Research and reading yesterday night on the Jewish issue here before World War II turned up some interesting information and confirmed the basic outline of what we’d learned in the synagogue. After two right-wing coups in the 1920s and 1930s Bulgaria was a monarchy with a parliament at the outbreak of the Second World War. Originally King Boris, under pressure from both sides (axis and allies) to enter into an alliance, maintained an armed neutrality, putting Bulgaria on a war footing but postponing any decision on commitment despite the fact that Germany was Bulgaria’s biggest market. (In World War I Bulgaria had joined—along with Turkey—the Austro-German alliance in an effort to recoup the territorial losses in the Balkan Wars of 1908—13, a strategy which failed.) By the end of 1940 the king was also under pressure from the Russians who wished to declare Bulgaria a ‘Soviet security zone’ a terminology used by Stalin just prior to swallowing up the Baltic states, protected in doing so by the German-Soviet pact. In February 1941, unconvinced that the allies would win the war, Bulgaria officially consented to allow a pontoon bridge to be constructed over the Danube to give passage to German soldiers heading south to Greece, Serbia and Macedonia. The German-Bulgarian pact, signed one day previously in Vienna seemed to bear immediate fruit, restoring to Bulgaria much of the territory it had been denied in 1918 as well as some Greek islands and parts of Macedonia.

The Bulgarians ‘were not given full ownership of its new territories lest… (they)… pocket the gains and leave the axis’. (Crampton)

 


In their normal manner the Germans attempted to instigate the introduction of measures which would deprive Jews of social and economic support, isolating them from the rest of the body politic. It was at this time that parliament passed a law depriving Jews in the newly occupied territories of their Bulgarian citizenship, thus allowing the Germans—who were in de facto control—to begin deporting them. This took place at the beginning of 1943. In fact, it seems that the totals agreed on by parliament included Jews from the territory of pre-war Bulgaria as well. However, alarmed and informed by those Jews who knew what was in store for them, Dimiter Peshev—an MP who was also Deputy Chairman of the National Assembly—set in motion events which were to culminate in a petition to the king from 43 MPs. This was underscored by organised resistance on the part of the church—the Metropolitan of Plovdiv effectively declaring himself Jewish—as well as from almost every level of society. The result was that the entire Jewish population of 43,000 was saved from the extermination camps.

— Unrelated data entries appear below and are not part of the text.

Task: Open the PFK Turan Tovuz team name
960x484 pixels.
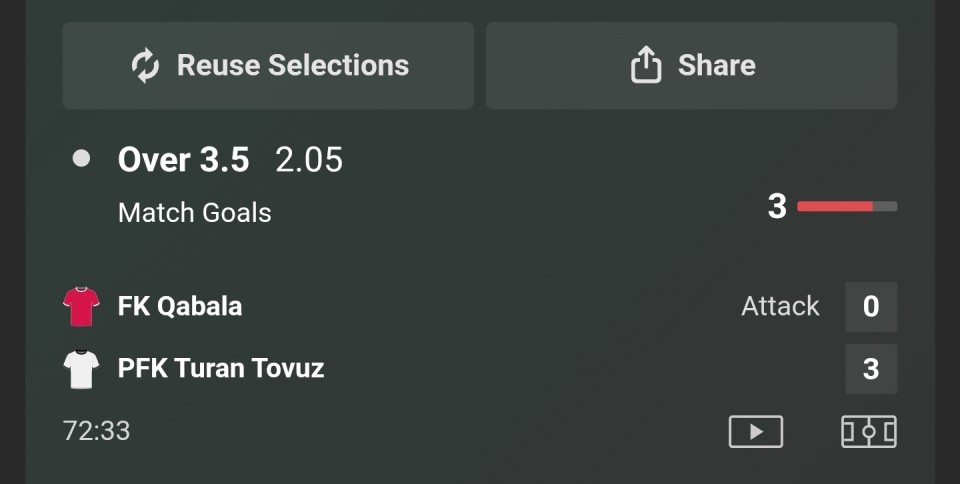Action: pos(221,368)
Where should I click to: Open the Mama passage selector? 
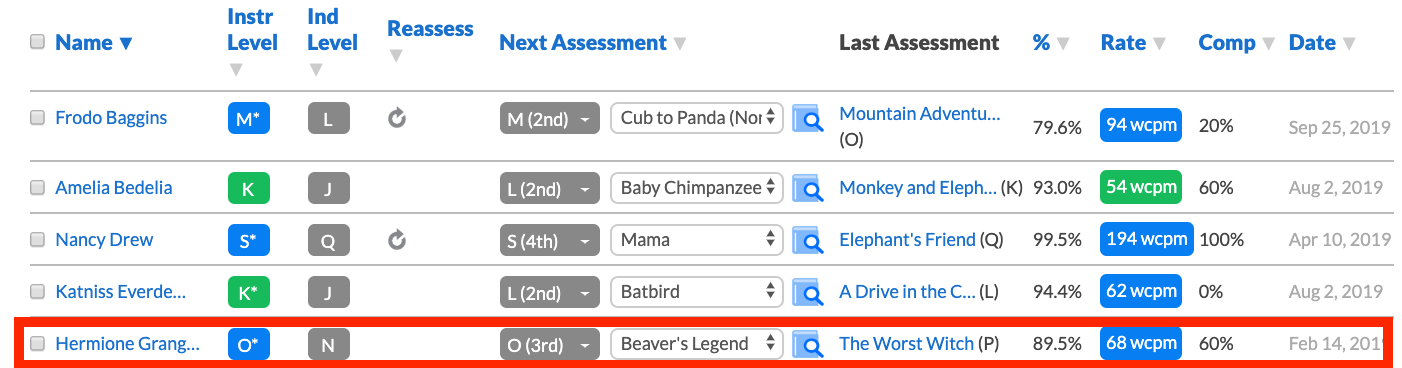[697, 240]
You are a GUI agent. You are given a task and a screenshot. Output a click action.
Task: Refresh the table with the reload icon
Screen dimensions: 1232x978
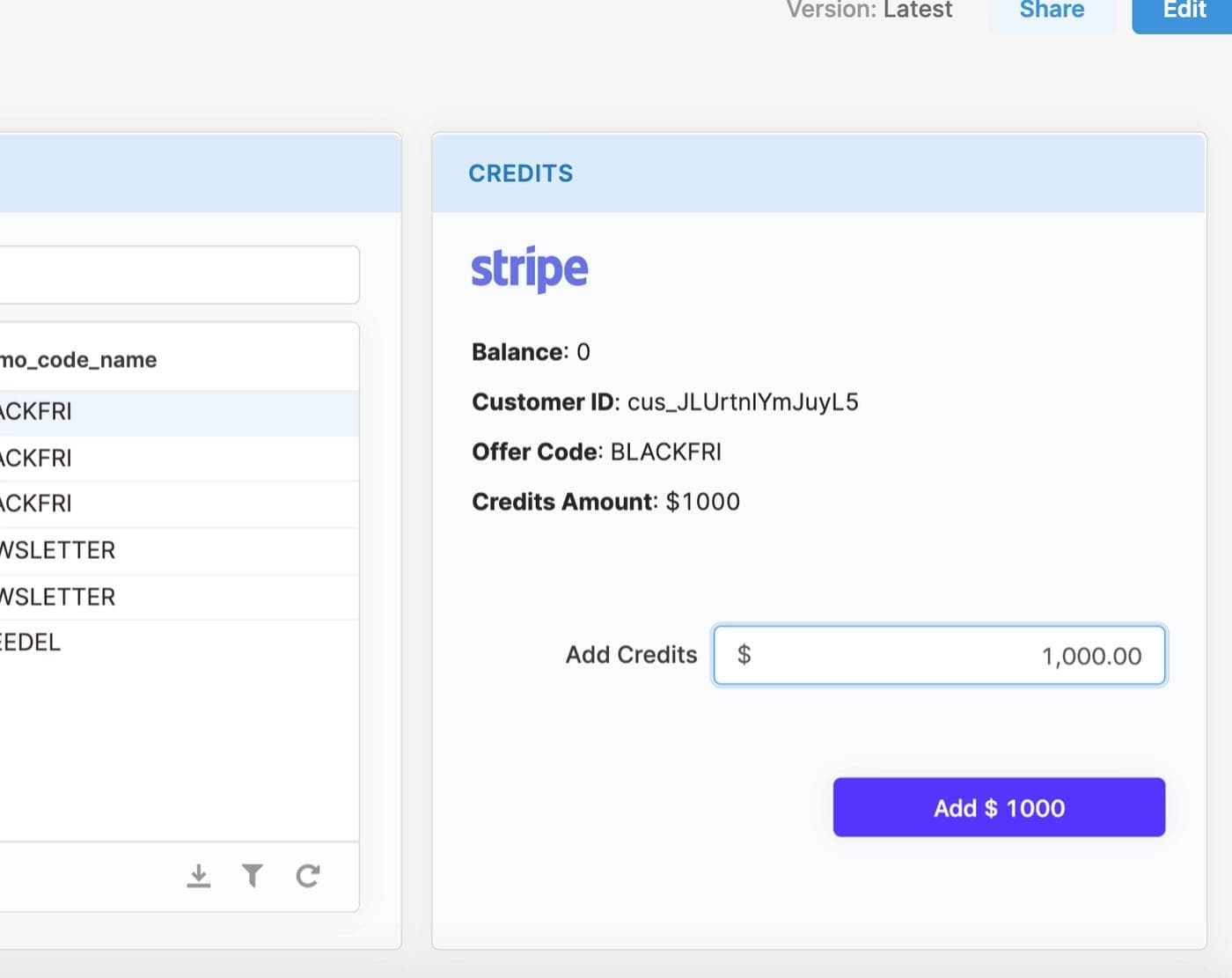[307, 876]
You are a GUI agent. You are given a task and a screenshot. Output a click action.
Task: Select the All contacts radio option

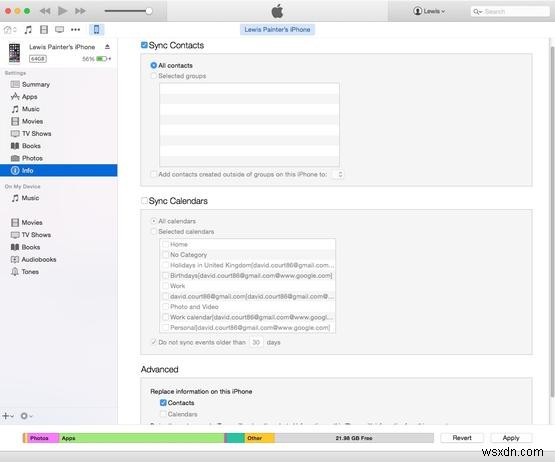pos(154,65)

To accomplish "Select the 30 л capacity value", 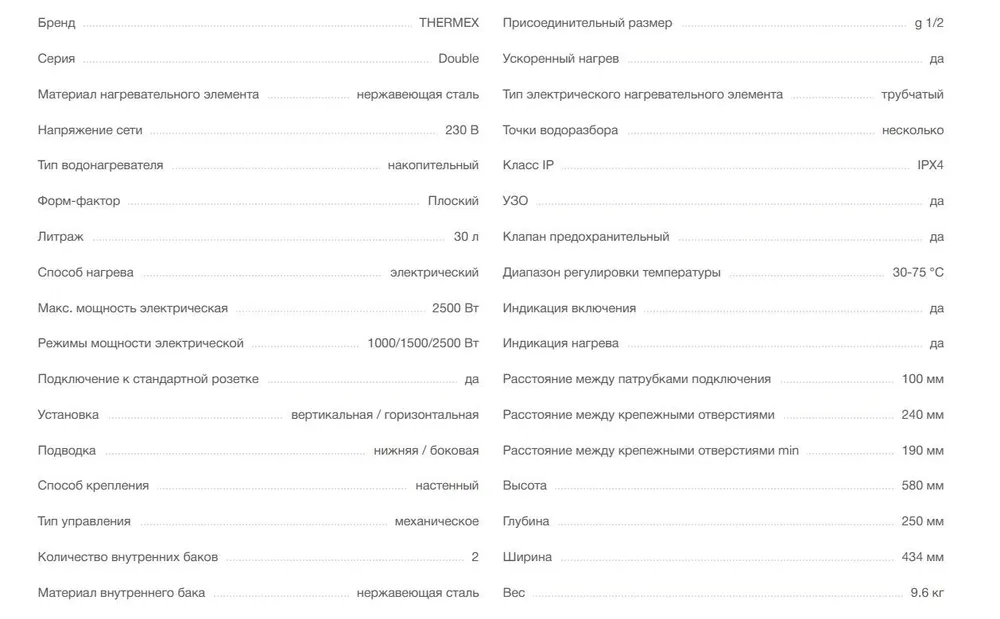I will (466, 237).
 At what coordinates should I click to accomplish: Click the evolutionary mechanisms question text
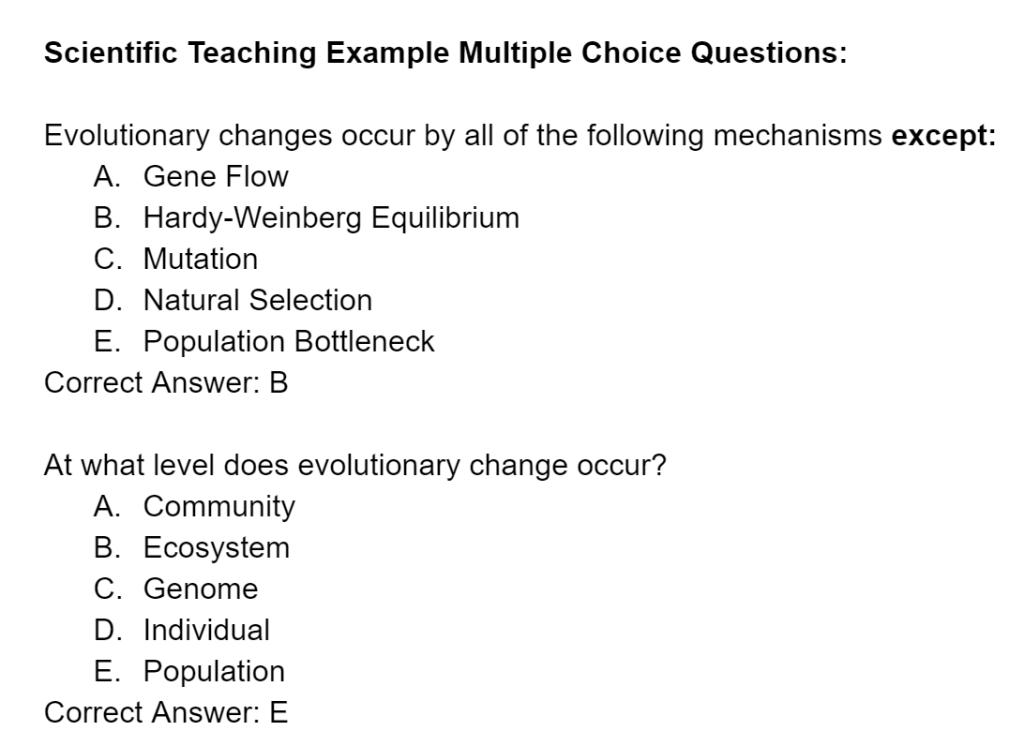coord(520,136)
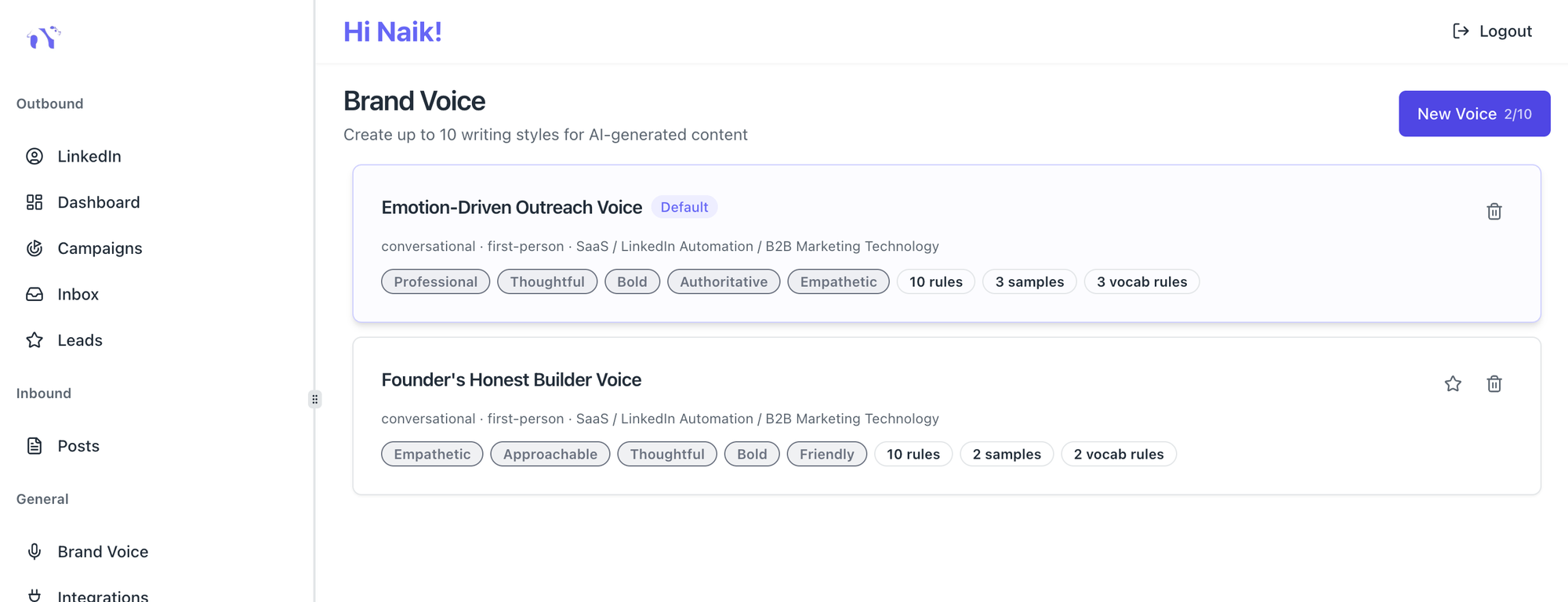Viewport: 1568px width, 602px height.
Task: Click the Brand Voice microphone icon
Action: [x=34, y=552]
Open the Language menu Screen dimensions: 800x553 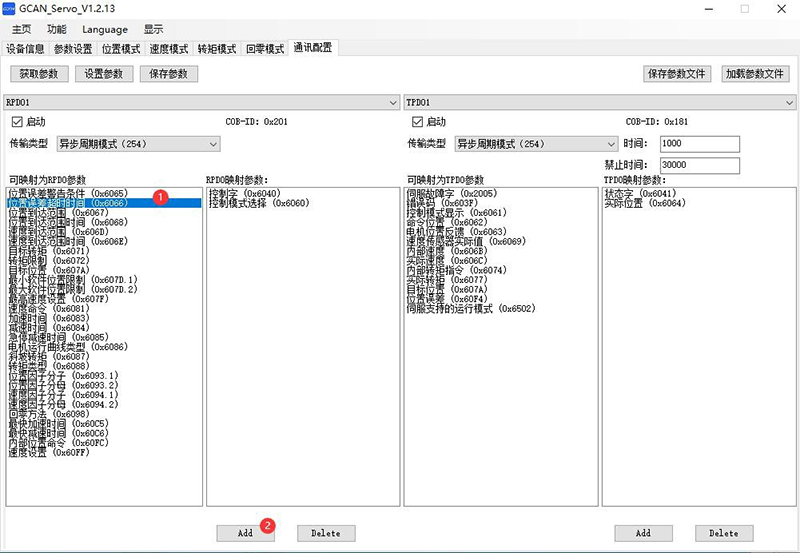104,30
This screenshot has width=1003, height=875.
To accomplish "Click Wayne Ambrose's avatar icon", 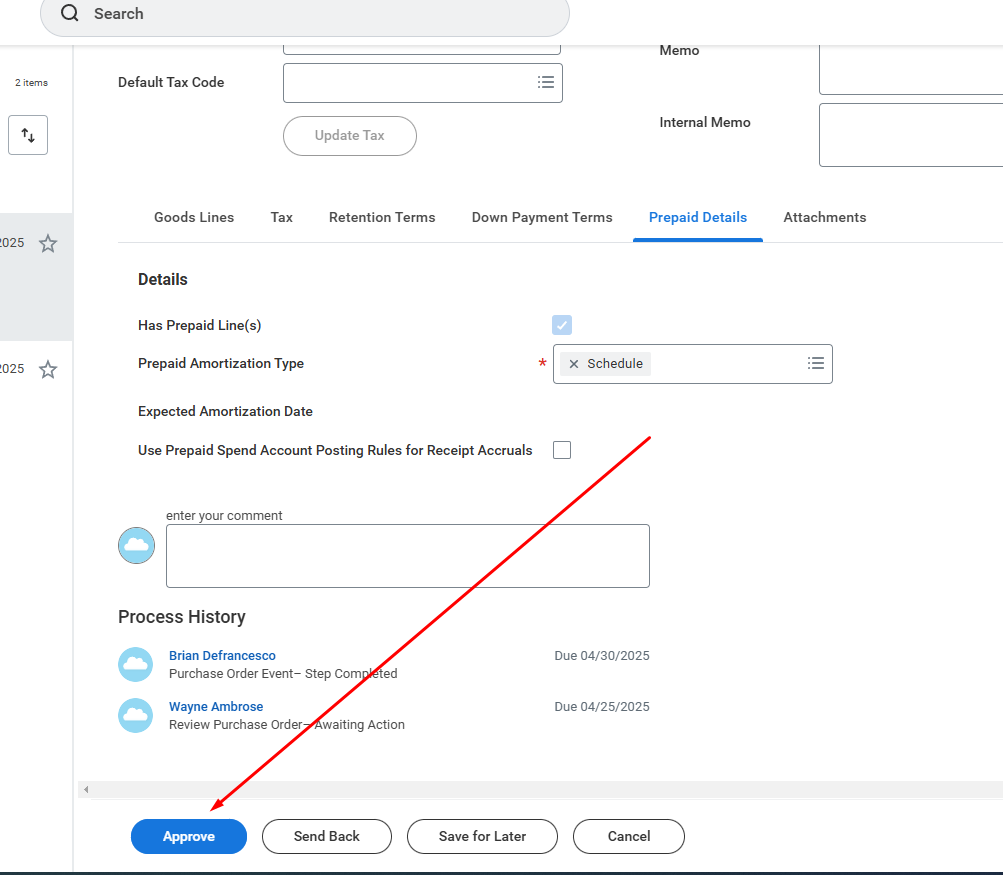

Naturally such a showing of civil courage cannot remain politically ‘unclaimed’ so that during a history symposium in Sofia in 1995, there were still those who were prepared to argue that it was the Bulgarian Communist Party that organised that resistance. However, the symposium gave credit to the many people and bodies involved in the event. As Hannah Arendt recounts, Walter Schellenberg, Chief of Counter Intelligence in the Reich Security Main Office, reported to the Foreign Office in 1942 that the star the Bulgarian Jews were to wear was ‘very small’, that many did not wear it at all and that, in general, those who did received ‘so many manifestations of sympathy’ that they were proud of wearing it. She sums up the political position thus: ‘Bulgaria had more cause that any of the other Balkan countries to be grateful to Nazi Germany because of the considerable territorial aggrandizement she received at the expense of Rumania, Yugoslavia and Greece.